Business

Court clears way for Brooks Brothers Canada to be sold to new owner of Forever 21 and Lucky Jeans

An Ontario Superior Court judge has granted an order adding Brooks Brothers Canada Ltd. to its parent company's U.S. bankruptcy proceedings, paving the way for the sale of the luxury clothing retailer's Canadian assets.
After 202 years in business, clothier Brooks Brothers went into bankruptcy protection this year. (Gabby Jones/Bloomberg)

An Ontario Superior Court judge has granted an order adding Brooks Brothers Canada Ltd. to its parent company's U.S. bankruptcy proceedings, paving the way for the sale of the luxury clothing retailer's Canadian assets.

The order, issued by Justice Glenn Hainey under the cross-border insolvencies section of the Companies' Creditors Arrangement Act, allows Brooks Brothers Group Inc. to act as the Canadian retailer's foreign representative.

It also recognizes the U.S. Bankruptcy Court Chapter 11 restructuring process as the foreign main proceeding and grants a stay against debtors.
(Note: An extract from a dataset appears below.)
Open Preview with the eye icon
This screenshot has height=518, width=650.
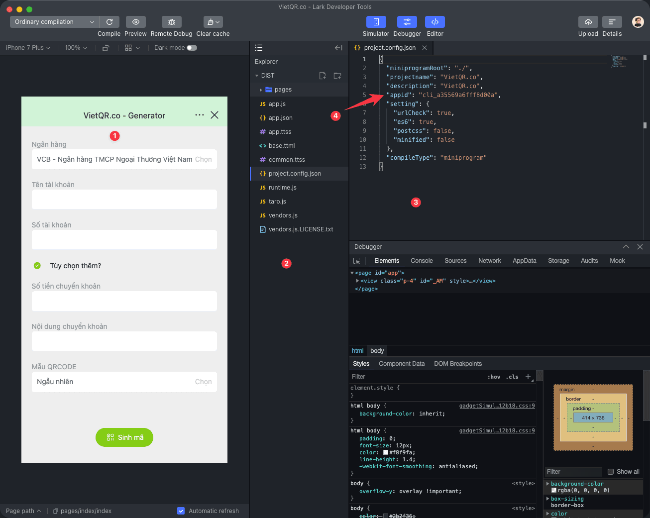click(135, 22)
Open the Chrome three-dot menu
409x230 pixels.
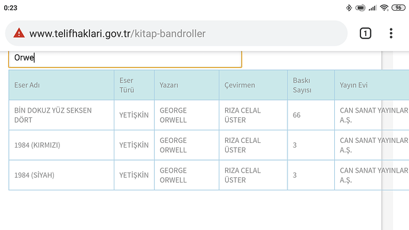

The court approval clears the sale of the 202-year-old clothier's Canadian assets — mainly inventory — to SPARC Group LLC, which purchased Brooks Brothers and its subsidiaries and affiliates for $325 million last month.

SPARC, which stands for Simon Properties Authentic Retail Concepts, is a joint venture between Authentic Brands Group and Simon Property Group.

Together, they've also scooped up American denim company Lucky Brand Jeans, as well as fast-fashion retailer Forever 21 in partnership with Brookfield Property Partners.

Brooks Brothers, the oldest apparel company in the United States, filed for bankruptcy in July.

Yet even before the pandemic, the retailer was struggling, according to the first report by professional services firm Alvarez & Marsal Canada Inc., named as the information officer for the Canadian proceedings in a supplemental court order.

The report said Brooks Brothers faced operational and manufacturing challenges due to shifting retail trends in recent years.

Despite efforts to rein in costs, improve efficiencies and increase brand loyalty, the report said Brooks Brothers also began exploring alternatives, including the potential sale of its assets.

However, the COVID-19 crisis brought on more severe liquidity and operational challenges, with its foreign vendors unable to operate and ship inventory.

By mid-March, Brooks Brothers had closed all its North American stores and New York headquarters.

The company, known for its tailored suits and iconic dress shirts, also reported poor online sales.